When I first joined our group about 11 years ago (jeez, it’s been almost 12 years!) we had some 80 or so employees and a big collection of PC computers connected in a patchwork of a network – not exactly state-of-the-art. Our phone system, however, was relatively sophisticated – or so we thought. A multi-line phone system with several custom features and a message-on-hold device. What we didn’t realize until much later was that we were paying for each and every line coming into the building as well as for each and every custom feature on each and every one of those individual phone lines. There are so many different phone systems though that you can get for your business. For example you could check out something like this ivr phone system (Interactive Voice Recording), but there are loads of others that you could use.
Another drawback to this type of system is that the staff needs to keep track of multiple phone numbers – this can get chaotic when you start adding multiple locations. If you needed to get hold of a particular doctor, for example, first you would need to find out where he or she is working that particular day and time. Then you would have to figure out which phone number to call. We have laminated cards that have all of the phone numbers we need to know. These “little” cards were getting quite large. It is always important to ask the question who called me? For security reasons, it is a good idea if people who you suspect to have negative intentions, to perform a reverse call lookup to gather some information on them so you know who you’re dealing with.
Fast forward to today. We now have five locations including an ambulatory surgery center and about 140 employees. Our newest location is a completely remodeled building which houses a clinic, our administrative offices, our call center, and our information technology department.

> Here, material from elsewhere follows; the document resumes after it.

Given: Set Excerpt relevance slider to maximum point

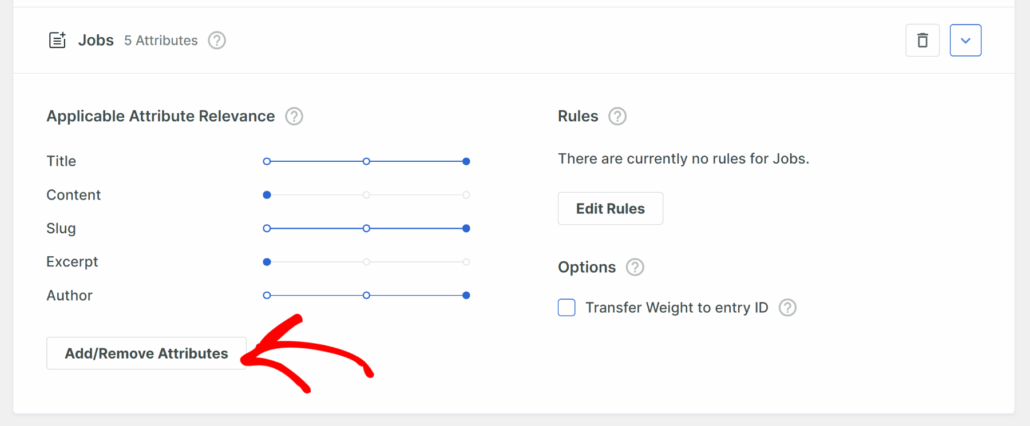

So when it came time to choose a phone system for the new building, continuing to add more individual telephone lines was not going to be the right solution in the long run.
But before I tell you what system we chose and why, let’s discuss how you can decide what phone system is best for your needs, for today and the foreseeable future. First, start with a plan. A little forethought and answering a few simple questions will help you to select both the correct phone service (where the dial tone is coming from) and the correct phone system.

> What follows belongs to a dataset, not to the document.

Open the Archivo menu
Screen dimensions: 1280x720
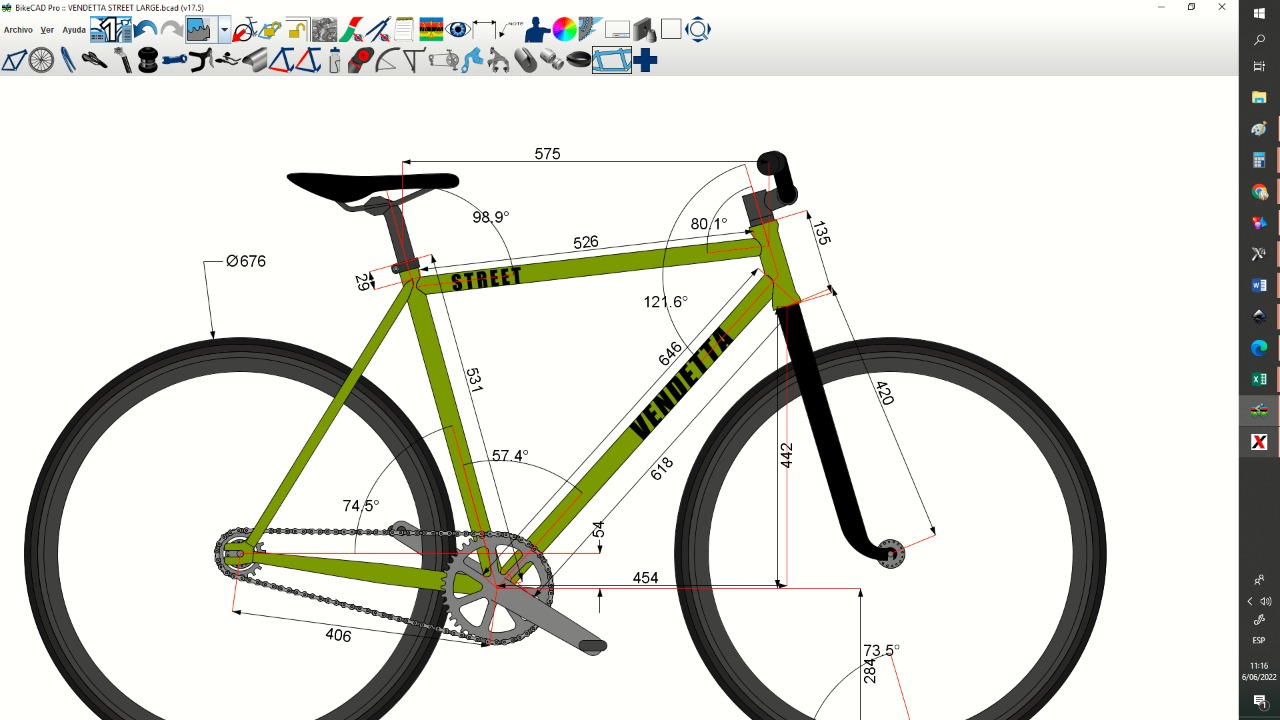18,30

- How many people and devices at each location need to be on the phone at one time? Don’t forget to include your fax machines, modems, credit card machines, postage machine, security system (such as this home security camera alarm system) and fire alarm systems.
- How many calls at each location do you need to receive at one time?

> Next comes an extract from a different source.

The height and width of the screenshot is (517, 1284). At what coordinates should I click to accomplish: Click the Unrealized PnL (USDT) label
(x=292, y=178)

- How many phone numbers, both public and internal, do you need?
- How many physical phones do you need at each location?
- Do you need call accounting? (The ability to track and report on incoming and outgoing calls)
- Do you have a call center for patient appointment scheduling? If so, do you need contact center features, like ACD (automated call distribution) and operator reporting/monitoring?
- Which features are important to your business? Transferring a call to another location? Caller ID, both inbound and outbound? Voicemail? Call forwarding, probably to an answering service?
In Part 2, I’ll show you how to use the answers to these questions to select the phone service and phone system that’s right for you.